WASHINGTON (AFP) - The most senior Baltimore police officer to face trial for the death of Freddie Gray was acquitted of all charges Monday (July 18), in a case that sparked riots and fuelled a national debate over police treatment of black Americans.
Local media reported the verdict handed down by a judge in the case of Brian Rice, 42, the fourth of six Baltimore police officers to go on trial for Gray's death.
The first three trials ended in two other acquittals and one hung jury, raising questions of whether anyone will ever be punished for Gray's death, which police say was an accident.
Gray, 25, was arrested on April 12, 2015 after fleeing at the sight of police, and suffered a broken spine while being transported in the back of a Baltimore police van, unsecured and with his hands and feet bound. He died a week later.
Rice was tried on charges of involuntary manslaughter, second-degree assault, misconduct in office and reckless endangerment.
Two other police officers have yet to be tried in Gray's death. Of the six officers charged in the racially charged case, three are white and three are black.

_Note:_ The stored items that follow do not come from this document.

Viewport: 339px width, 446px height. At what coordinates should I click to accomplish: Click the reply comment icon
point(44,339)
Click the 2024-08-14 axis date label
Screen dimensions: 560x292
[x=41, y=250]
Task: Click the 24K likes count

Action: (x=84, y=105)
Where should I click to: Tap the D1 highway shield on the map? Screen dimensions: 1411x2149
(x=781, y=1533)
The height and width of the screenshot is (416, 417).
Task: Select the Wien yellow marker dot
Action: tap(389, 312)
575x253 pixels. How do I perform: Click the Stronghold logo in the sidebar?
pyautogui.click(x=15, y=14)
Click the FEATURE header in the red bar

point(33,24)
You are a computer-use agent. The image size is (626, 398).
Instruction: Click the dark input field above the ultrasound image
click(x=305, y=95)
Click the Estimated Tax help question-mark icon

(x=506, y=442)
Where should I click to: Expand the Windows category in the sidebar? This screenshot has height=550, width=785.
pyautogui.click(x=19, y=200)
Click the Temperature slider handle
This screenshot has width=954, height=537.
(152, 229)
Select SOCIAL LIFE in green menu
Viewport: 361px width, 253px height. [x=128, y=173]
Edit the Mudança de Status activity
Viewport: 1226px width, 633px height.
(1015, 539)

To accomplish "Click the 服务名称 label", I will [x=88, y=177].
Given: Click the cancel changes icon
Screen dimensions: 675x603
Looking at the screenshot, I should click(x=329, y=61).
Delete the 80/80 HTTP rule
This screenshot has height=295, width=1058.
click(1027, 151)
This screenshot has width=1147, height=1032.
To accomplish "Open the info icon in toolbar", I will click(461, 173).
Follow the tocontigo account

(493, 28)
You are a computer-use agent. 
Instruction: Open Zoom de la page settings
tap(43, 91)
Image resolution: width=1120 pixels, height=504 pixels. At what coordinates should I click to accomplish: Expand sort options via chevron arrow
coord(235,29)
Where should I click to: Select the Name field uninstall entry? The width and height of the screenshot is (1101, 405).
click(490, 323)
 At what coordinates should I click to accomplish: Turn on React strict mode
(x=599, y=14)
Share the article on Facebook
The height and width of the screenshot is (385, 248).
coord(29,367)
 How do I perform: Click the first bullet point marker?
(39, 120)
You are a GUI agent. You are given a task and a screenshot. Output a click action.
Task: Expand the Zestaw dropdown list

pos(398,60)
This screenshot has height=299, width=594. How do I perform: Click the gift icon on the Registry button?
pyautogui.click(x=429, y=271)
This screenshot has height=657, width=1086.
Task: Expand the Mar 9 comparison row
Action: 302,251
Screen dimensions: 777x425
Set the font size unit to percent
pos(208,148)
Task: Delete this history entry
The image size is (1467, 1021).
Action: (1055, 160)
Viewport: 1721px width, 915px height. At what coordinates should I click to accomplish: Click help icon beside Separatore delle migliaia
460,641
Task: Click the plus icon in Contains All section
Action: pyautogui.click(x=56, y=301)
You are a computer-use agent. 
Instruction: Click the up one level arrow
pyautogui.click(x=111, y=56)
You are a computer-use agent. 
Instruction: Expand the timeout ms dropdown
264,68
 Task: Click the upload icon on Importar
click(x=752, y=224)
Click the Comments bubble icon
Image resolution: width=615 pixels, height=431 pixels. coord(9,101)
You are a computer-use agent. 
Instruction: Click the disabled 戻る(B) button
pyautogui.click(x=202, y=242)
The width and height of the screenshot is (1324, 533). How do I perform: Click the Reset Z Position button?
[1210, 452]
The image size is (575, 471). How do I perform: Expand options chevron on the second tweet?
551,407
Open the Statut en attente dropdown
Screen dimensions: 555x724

The trial was held with the United States roiling over more recent deaths of black men at the hands of police, as well as apparent reprisal killings of police, including the fatal shooting in Baton Rouge, Louisiana on Sunday of three police officers.
That shooting, by a black former Marine who had served in Iraq, took place in a city scarred by racial tensions and protests after the July 5 death of Alton Sterling, a black man shot at point-blank range by two white Baton Rouge police officers.